Zur Übertragung von der Dv Kamera hab ich die DV-Pal Standard - Einstellungen von adobe Premiere gewählt!

Wo liegt dann der Fehler? vielleicht schon bei der 1. Übertragung von Cam zu PC?

Achso, Ich will das Video AUSSCHLIESSLICH auf dem PC sehen mit sehr guter Qualität wenn möglich!


----------



## sani (9. September 2003)

ich hab ne englische premiere version! hab schon gesucht bin mir aber nicht ganz schlüssig. ich hatte getippt das im menü - keyframe and rendering - "fields" die beschriebenen halbbilder sind aber leider ändert sich da nix wenn ich auf  "no fields" statt "lower fields first" oder  "upper fields first" stelle! 

wär dir echt sehr dankbar wenn mir genauer beschreiben könntest wo ich das umstellen kann. 

gruß sani

PS: eric genau so siehts bei mir auch aus


----------



## transe (9. September 2003)

Jo, ich habe es auch nochmal mit der Einstellung "Keine Halbbilder" von der Kamera geholt und es sieht genauso aus wie auf dem oben geposteten link von mir....

Ich weiss wirklich nicht weiter...!


----------



## kasper (10. September 2003)

Ihr müsst einen Deinterlacer auf das Video anwenden, damit die Streifen weggehen.


----------



## transe (10. September 2003)

*deinterlacer?*

Ist ein Deinterlacer ein Programm? Kann ich nicht direkt aus Premiere Exportieren ohne Streifen? Oder vielleicht aus VirtualDub? 

//edit: Sorry, ich hab vorm Schreiben nicht gesucht!  
Die Genaue Beschreibung 

Vielen Dank im Vorraus,

mfg Philipp


----------

[BEREITGESTELLTE ANGABEN]
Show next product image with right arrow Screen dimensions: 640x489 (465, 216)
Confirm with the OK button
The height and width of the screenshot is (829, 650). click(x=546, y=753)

[SCHRIFTLICHE AUFGABEN]
a. Gib den Abschnitt des Forumsauszugs zwischen „Wo liegt dann“ und „das umstellen kann.“ wortgetreu aus, wobei beide Stellen eingeschlossen sind.
b. Beantworte anhand des Forumsauszugs diese Fragen:
(i) Welche Einstellungen von Adobe Premiere wurden für die Übertragung von der DV-Kamera gewählt?
(ii) Welche Sprachversion von Premiere hat sani?
(iii) Was muss laut kasper auf das Video angewendet werden, damit die Streifen weggehen?

[ERGEBNISSE]
a.
Wo liegt dann der Fehler? vielleicht schon bei der 1. Übertragung von Cam zu PC?

Achso, Ich will das Video AUSSCHLIESSLICH auf dem PC sehen mit sehr guter Qualität wenn möglich!


----------



## sani (9. September 2003)

ich hab ne englische premiere version! hab schon gesucht bin mir aber nicht ganz schlüssig. ich hatte getippt das im menü - keyframe and rendering - "fields" die beschriebenen halbbilder sind aber leider ändert sich da nix wenn ich auf  "no fields" statt "lower fields first" oder  "upper fields first" stelle! 

wär dir echt sehr dankbar wenn mir genauer beschreiben könntest wo ich das umstellen kann.

b.
(i) Die DV-PAL-Standardeinstellungen.
(ii) Eine englische Version.
(iii) Ein Deinterlacer.